THE TASK:
Exact repetition of the data below is required.

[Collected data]
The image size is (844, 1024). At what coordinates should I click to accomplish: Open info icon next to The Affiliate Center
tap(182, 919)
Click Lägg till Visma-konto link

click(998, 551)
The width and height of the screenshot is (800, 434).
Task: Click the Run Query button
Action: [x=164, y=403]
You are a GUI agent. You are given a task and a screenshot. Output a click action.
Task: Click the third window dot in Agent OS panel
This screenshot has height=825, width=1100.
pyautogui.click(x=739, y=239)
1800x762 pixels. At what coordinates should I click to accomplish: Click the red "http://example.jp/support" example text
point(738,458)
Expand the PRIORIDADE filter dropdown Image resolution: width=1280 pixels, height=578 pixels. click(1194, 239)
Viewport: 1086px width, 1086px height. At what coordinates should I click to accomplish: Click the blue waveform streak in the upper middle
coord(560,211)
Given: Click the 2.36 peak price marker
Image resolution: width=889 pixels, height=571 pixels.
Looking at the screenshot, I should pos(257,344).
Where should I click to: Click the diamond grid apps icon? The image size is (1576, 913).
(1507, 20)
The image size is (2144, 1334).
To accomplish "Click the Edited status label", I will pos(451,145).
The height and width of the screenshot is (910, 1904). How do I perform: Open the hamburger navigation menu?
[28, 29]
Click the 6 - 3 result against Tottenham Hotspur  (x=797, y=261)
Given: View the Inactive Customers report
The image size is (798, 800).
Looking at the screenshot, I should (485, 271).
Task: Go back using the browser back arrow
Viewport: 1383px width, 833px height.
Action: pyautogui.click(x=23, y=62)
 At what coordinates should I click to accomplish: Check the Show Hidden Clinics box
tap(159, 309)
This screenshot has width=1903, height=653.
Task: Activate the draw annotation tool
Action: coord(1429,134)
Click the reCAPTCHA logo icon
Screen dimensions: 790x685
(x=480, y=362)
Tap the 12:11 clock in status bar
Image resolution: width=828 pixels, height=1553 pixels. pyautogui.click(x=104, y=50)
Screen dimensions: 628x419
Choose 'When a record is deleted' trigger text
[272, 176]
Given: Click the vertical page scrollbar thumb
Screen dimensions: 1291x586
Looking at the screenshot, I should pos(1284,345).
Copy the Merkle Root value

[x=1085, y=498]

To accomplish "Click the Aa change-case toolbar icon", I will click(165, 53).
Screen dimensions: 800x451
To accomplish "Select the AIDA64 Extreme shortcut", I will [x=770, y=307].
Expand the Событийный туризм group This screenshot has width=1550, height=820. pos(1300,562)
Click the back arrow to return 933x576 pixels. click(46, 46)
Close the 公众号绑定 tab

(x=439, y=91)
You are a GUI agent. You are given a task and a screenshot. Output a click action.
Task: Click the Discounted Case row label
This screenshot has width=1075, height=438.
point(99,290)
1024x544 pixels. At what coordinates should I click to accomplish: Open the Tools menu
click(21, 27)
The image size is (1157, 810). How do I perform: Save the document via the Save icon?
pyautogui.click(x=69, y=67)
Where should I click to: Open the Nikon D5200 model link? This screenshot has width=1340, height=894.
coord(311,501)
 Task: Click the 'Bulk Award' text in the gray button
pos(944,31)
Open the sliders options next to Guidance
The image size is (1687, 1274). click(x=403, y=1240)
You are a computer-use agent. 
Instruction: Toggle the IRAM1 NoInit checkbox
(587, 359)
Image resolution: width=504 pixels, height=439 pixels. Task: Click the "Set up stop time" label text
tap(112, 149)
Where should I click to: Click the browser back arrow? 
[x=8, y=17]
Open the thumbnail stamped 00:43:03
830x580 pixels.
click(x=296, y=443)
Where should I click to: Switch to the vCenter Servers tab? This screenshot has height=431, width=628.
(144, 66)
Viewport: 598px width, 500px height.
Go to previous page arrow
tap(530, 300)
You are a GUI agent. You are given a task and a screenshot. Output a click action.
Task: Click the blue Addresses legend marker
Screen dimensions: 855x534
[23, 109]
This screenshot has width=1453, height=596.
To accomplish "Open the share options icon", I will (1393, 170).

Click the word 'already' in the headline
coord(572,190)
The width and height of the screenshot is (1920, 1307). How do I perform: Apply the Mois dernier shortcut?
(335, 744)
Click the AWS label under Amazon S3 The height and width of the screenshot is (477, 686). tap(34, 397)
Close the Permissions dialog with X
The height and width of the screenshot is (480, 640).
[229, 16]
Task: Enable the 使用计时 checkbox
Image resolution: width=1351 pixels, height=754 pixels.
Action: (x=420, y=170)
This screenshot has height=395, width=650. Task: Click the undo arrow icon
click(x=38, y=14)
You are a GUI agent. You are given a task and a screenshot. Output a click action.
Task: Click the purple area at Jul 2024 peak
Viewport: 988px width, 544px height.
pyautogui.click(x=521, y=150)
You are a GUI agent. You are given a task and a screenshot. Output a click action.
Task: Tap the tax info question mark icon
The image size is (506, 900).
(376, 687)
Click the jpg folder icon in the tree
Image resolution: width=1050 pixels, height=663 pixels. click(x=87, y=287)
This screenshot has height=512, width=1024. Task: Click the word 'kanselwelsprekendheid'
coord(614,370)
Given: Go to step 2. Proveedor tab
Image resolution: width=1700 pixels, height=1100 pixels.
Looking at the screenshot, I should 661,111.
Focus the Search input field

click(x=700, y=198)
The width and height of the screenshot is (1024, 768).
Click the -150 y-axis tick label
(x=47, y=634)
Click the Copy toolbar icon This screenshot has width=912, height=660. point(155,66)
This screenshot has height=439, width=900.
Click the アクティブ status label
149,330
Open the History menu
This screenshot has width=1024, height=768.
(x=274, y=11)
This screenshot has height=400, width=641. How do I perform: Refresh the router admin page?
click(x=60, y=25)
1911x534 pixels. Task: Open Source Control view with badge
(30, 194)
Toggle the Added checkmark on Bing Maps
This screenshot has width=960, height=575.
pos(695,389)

EXERCISE ANSWER:
The image size is (844, 1024). At what coordinates should I click to accomplish: Open info icon next to The Affiliate Center
tap(182, 919)
Click Lägg till Visma-konto link

click(998, 551)
The width and height of the screenshot is (800, 434).
Task: Click the Run Query button
Action: [x=164, y=403]
You are a GUI agent. You are given a task and a screenshot. Output a click action.
Task: Click the third window dot in Agent OS panel
This screenshot has height=825, width=1100.
pyautogui.click(x=739, y=239)
1800x762 pixels. At what coordinates should I click to accomplish: Click the red "http://example.jp/support" example text
point(738,458)
Expand the PRIORIDADE filter dropdown Image resolution: width=1280 pixels, height=578 pixels. click(1194, 239)
Viewport: 1086px width, 1086px height. At what coordinates should I click to accomplish: Click the blue waveform streak in the upper middle
coord(560,211)
Given: Click the 2.36 peak price marker
Image resolution: width=889 pixels, height=571 pixels.
Looking at the screenshot, I should pos(257,344).
Where should I click to: Click the diamond grid apps icon? The image size is (1576, 913).
(1507, 20)
The image size is (2144, 1334).
To accomplish "Click the Edited status label", I will pos(451,145).
The height and width of the screenshot is (910, 1904). How do I perform: Open the hamburger navigation menu?
[28, 29]
Click the 6 - 3 result against Tottenham Hotspur  (x=797, y=261)
Given: View the Inactive Customers report
The image size is (798, 800).
Looking at the screenshot, I should (485, 271).
Task: Go back using the browser back arrow
Viewport: 1383px width, 833px height.
Action: pyautogui.click(x=23, y=62)
 At what coordinates should I click to accomplish: Check the Show Hidden Clinics box
tap(159, 309)
This screenshot has width=1903, height=653.
Task: Activate the draw annotation tool
Action: coord(1429,134)
Click the reCAPTCHA logo icon
Screen dimensions: 790x685
(x=480, y=362)
Tap the 12:11 clock in status bar
Image resolution: width=828 pixels, height=1553 pixels. pyautogui.click(x=104, y=50)
Screen dimensions: 628x419
Choose 'When a record is deleted' trigger text
[272, 176]
Given: Click the vertical page scrollbar thumb
Screen dimensions: 1291x586
Looking at the screenshot, I should pos(1284,345).
Copy the Merkle Root value

[x=1085, y=498]

To accomplish "Click the Aa change-case toolbar icon", I will click(165, 53).
Screen dimensions: 800x451
To accomplish "Select the AIDA64 Extreme shortcut", I will [x=770, y=307].
Expand the Событийный туризм group This screenshot has width=1550, height=820. pos(1300,562)
Click the back arrow to return 933x576 pixels. click(46, 46)
Close the 公众号绑定 tab

(x=439, y=91)
You are a GUI agent. You are given a task and a screenshot. Output a click action.
Task: Click the Discounted Case row label
This screenshot has width=1075, height=438.
point(99,290)
1024x544 pixels. At what coordinates should I click to accomplish: Open the Tools menu
click(21, 27)
The image size is (1157, 810). How do I perform: Save the document via the Save icon?
pyautogui.click(x=69, y=67)
Where should I click to: Open the Nikon D5200 model link? This screenshot has width=1340, height=894.
coord(311,501)
 Task: Click the 'Bulk Award' text in the gray button
pos(944,31)
Open the sliders options next to Guidance
The image size is (1687, 1274). click(x=403, y=1240)
You are a computer-use agent. 
Instruction: Toggle the IRAM1 NoInit checkbox
(587, 359)
Image resolution: width=504 pixels, height=439 pixels. Task: Click the "Set up stop time" label text
tap(112, 149)
Where should I click to: Click the browser back arrow? 
[x=8, y=17]
Open the thumbnail stamped 00:43:03
830x580 pixels.
click(x=296, y=443)
Where should I click to: Switch to the vCenter Servers tab? This screenshot has height=431, width=628.
(144, 66)
Viewport: 598px width, 500px height.
Go to previous page arrow
tap(530, 300)
You are a GUI agent. You are given a task and a screenshot. Output a click action.
Task: Click the blue Addresses legend marker
Screen dimensions: 855x534
[23, 109]
This screenshot has width=1453, height=596.
To accomplish "Open the share options icon", I will (1393, 170).

Click the word 'already' in the headline
coord(572,190)
The width and height of the screenshot is (1920, 1307). How do I perform: Apply the Mois dernier shortcut?
(335, 744)
Click the AWS label under Amazon S3 The height and width of the screenshot is (477, 686). tap(34, 397)
Close the Permissions dialog with X
The height and width of the screenshot is (480, 640).
[229, 16]
Task: Enable the 使用计时 checkbox
Image resolution: width=1351 pixels, height=754 pixels.
Action: (x=420, y=170)
This screenshot has height=395, width=650. Task: Click the undo arrow icon
click(x=38, y=14)
You are a GUI agent. You are given a task and a screenshot. Output a click action.
Task: Click the purple area at Jul 2024 peak
Viewport: 988px width, 544px height.
pyautogui.click(x=521, y=150)
You are a GUI agent. You are given a task and a screenshot. Output a click action.
Task: Tap the tax info question mark icon
The image size is (506, 900).
(376, 687)
Click the jpg folder icon in the tree
Image resolution: width=1050 pixels, height=663 pixels. click(x=87, y=287)
This screenshot has height=512, width=1024. Task: Click the word 'kanselwelsprekendheid'
coord(614,370)
Given: Go to step 2. Proveedor tab
Image resolution: width=1700 pixels, height=1100 pixels.
Looking at the screenshot, I should 661,111.
Focus the Search input field

click(x=700, y=198)
The width and height of the screenshot is (1024, 768).
Click the -150 y-axis tick label
(x=47, y=634)
Click the Copy toolbar icon This screenshot has width=912, height=660. point(155,66)
This screenshot has height=439, width=900.
Click the アクティブ status label
149,330
Open the History menu
This screenshot has width=1024, height=768.
(x=274, y=11)
This screenshot has height=400, width=641. How do I perform: Refresh the router admin page?
click(x=60, y=25)
1911x534 pixels. Task: Open Source Control view with badge
(30, 194)
Toggle the Added checkmark on Bing Maps
This screenshot has width=960, height=575.
pos(695,389)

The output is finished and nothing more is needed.